Only a few years ago, satellite-dish antennas were curiosities of the communications age, sprouting up near laboratories and in an occasional rural backyard where TV reception was poor. Nosy neighbors used to wonder if the person owning one might even be a spy. No longer. Suddenly the dishes, or earth stations, as they are called, are a booming industry.

Some 60,000 of them are being sold each month, and industry officials predict that the 1.2 million dish systems now installed will multiply to 10 million by 1990. Prices have declined sharply. Five years ago, a good system cost between $10,000 and $20,000; similar dishes today go for less than $5,000.

The appeal of the dishes transcends class and geographic boundaries. Dealers report brisk sales from Beverly Hills to Beverly, Mass. About 70% of them, though, are still found in rural communities, which often have bad television reception. In Appalachia, where for years hill folk put up towering antennas on top of houses or neighboring ridges, families are now buying basic $1,000 earth stations.

Dish owners enjoy a staggering variety of programs. Not only can they receive all the regular and cable channels, but they get a potpourri of other broadcasts riding the satellite waves. Some of these are not put out by regular channels. Viewers can watch Johnny Carson audience warm-ups that never make NBC's Tonight Show, for example, or N.F.L. football games blacked out in their area. A top-of-the-line dish can even pull in Soviet TV, complete with news programs, ballet, and tank demonstrations.

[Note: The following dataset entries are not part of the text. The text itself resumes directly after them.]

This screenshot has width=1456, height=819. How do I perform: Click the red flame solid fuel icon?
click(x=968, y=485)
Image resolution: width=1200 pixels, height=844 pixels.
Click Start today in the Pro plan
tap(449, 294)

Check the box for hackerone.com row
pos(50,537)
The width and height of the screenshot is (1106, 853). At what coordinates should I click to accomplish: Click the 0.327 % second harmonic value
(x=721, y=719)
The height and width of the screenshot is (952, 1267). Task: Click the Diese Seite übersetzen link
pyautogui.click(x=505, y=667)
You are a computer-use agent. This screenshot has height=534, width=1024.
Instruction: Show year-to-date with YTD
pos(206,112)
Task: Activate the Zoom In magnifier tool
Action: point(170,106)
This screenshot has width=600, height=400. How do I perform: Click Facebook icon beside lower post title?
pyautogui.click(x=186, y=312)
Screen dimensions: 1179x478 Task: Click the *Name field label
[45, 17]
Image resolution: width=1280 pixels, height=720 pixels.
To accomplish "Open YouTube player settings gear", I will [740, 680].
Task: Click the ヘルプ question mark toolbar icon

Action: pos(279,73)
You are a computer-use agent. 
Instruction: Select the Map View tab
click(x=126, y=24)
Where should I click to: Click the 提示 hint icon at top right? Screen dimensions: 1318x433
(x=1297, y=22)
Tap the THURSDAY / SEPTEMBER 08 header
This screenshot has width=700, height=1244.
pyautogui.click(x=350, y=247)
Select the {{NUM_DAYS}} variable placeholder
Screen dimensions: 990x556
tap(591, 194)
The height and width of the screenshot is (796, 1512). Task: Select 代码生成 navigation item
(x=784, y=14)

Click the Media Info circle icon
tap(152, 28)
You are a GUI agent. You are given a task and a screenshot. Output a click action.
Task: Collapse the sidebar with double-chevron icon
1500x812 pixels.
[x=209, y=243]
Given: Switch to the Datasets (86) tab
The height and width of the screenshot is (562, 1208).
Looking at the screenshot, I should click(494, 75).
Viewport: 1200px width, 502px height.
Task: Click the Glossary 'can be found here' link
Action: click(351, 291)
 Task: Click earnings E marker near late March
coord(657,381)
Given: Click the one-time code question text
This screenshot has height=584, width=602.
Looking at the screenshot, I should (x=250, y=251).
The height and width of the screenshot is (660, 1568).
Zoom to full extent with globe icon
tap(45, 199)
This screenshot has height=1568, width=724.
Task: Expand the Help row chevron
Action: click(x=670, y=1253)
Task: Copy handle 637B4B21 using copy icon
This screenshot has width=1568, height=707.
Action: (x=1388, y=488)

Last week the dish industry's organization, SPACE (Society for Private Commercial Earth Stations), held its national convention at Nashville's Opryland Hotel, attracting about 14,000 participants and 700 exhibits. General Satellite of Slinger, Wis., displayed a "complete backyard system" for $370. "It includes everything except the television," said Company Representative Jack Krisel.

The main talk of the show, though, was about static heading across the airwaves for satellite-dish owners. Cable-system operators, like Tele- Communications Inc., are upset that the backyard stations are receiving for free what subscribers pay monthly fees to view. Pay-cable channels, including Time Inc.'s Home Box Office and Viacom's Showtime, are also miffed. Whereas cable subscribers pay extra monthly fees for these movie and special-events channels, dish owners can bypass cable and receive them free of charge.

HBO has spent $15 million to develop a system that scrambles its satellite signal so that earth stations cannot receive a clear picture. In July, HBO became the first cable channel to send out a coded signal. Dish owners who want to watch HBO will be able to buy a descrambling device for $395 and then pay a monthly service fee. Showtime and Denver-based T.C.I., the country's largest operator of cable systems, will soon begin scrambling signals.

Some viewers are angry about the attempts to interrupt their free programs. Says Tom Walters, a dish dealer with Eton, Ga.-based International Satellite Systems: "You own anything which comes down in your yard, and you have a right to use it." But others say they are willing to pay cable programmers a fee so that they can continue enjoying their backyard cornucopia.